KETTERING, Ohio -- V.J. King might not be LeBron James and it seems he doesn't have to be.
It's a point that Akron St. Vincent-St. Mary coach Dru Joyce tries to make clear.
"I told V.J. from the first day he walked in the building at St. Vincent-St. Mary -- when I first met him -- I said, 'Look. I want you to grow to be the best V.J. King you can be,'" he said.
"The comparisons, I'll leave that for everyone else. He's got a skill set that I think is above a lot of guys his age, I think his basketball IQ is growing … he's becoming much more physical than when he first came because he's in the weight room, he's getting stronger so all those things are going to lead into the kinda player he's going to end up being."
The kind of player King could go grow into could be special considering the 6-foot-7, 185-pound sophomore forward has garnered attention from a bevy of major college basketball programs -- including official offers from schools like Connecticut, Iowa State, Michigan, Michigan State, Ohio State and Wisconsin.
Of course, Joyce probably knows a bit about what elite basketball talent looks like. He helped mold James, a two-time NBA champion and Miami Heat megastar, through his high school years with the Irish.
"He's young and he's a great player. I mean he's very skilled, I mean you all can see all that," Joyce said.
"But, you know, he's a sophomore, he's got a lot of time to develop and I was telling him this morning, you know, V.J., relax. Just relax … You gotta be aggressive but you still gotta be smart. You were aggressive but you weren't real smart. Today, I thought he relaxed, he got after it, he took good shots for the most part -- still had a couple bad ones in there -- but when you do that, he's starting to show how his game is progressing.
"Last year, he's primarily a jump shooter. Now he's taking the ball to the rim, he's getting the ball to the rim, he's getting to the free throw line. That's all the stuff you want happening."
King seemed to breathe life into Joyce's praise by dropping 30 points on 9-of-18 shooting and totaling eight rebounds against University High School (Normal, Ill.) Sunday night as part of the Flyin' To The Hoop Tournament in suburban Dayton.
"I'm trying to make him understand, let us find an easy shot for you, let us get you an easy basket," Joyce said. "They all don't have to be the tough ones. So just run some sets, let's try to get you an easy one and let's take a little pressure off."
But the pressure off the court -- like the schools who are incessantly courting King and the media members who are starting to swarm him after games like Sunday's -- is something Joyce can't so easily alleviate.
"We tell him that you can control what you can control, that's the basketball.
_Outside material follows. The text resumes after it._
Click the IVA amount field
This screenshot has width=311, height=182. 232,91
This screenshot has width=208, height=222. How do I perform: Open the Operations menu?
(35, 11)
We can't control what you guys [media] do, we can only control what goes on those courts and that's what I told 'Bron and that's how we went about it," Joyce said.
"Focus on what we're trying to do. Control what you can control -- your attitude, your effort. Let all that other stuff go because, hey, everybody's in your face now but if you trip it they're gonna be gone."
Maybe it's why, at least for now, King deflects any and all questions concerning his recruitment.
"Honestly, I really don't get into that. You have to ask my dad about that, he kinda takes care of that kinda stuff. Most of the big-time colleges are looking at me. You'll have to ask my dad about that one," King, politely but firmly, said. "I couldn't tell you honestly, have to focus on my game, trying to finish high school right now."
To be sure, living in Akron almost certainly adds pressure to give Ohio's flagship school in Ohio State a hard and careful look when toiling over college choices for the two-and-a-half years. Not to mention, James -- arguably St. Vincent-St. Mary's most famous alum -- is blatantly open about his allegiance, affiliation and fandom for the Buckeyes.
"I mean, it's pressure because of who I am and, obviously, you know who went to this school before I did so it's definitely pressure but I try not to focus on that," King said.
After all, he's just a sophomore.
"I can't speak for his family, that's a family decision but I'm really hoping that it's wide open right now. He's only a sophomore, let's leave this thing wide open, I share something with his dad and I just believe let them recruit you. Don't make a commitment, just let them recruit you because he deserves to be recruited," Joyce said.
"I can say this: when Thad Matta first came in to Ohio, he called me, he called a lot of high school coaches and I said, 'Thad, if you wanna be successful you gotta keep the best players in Ohio in Ohio.' I'll leave it at that."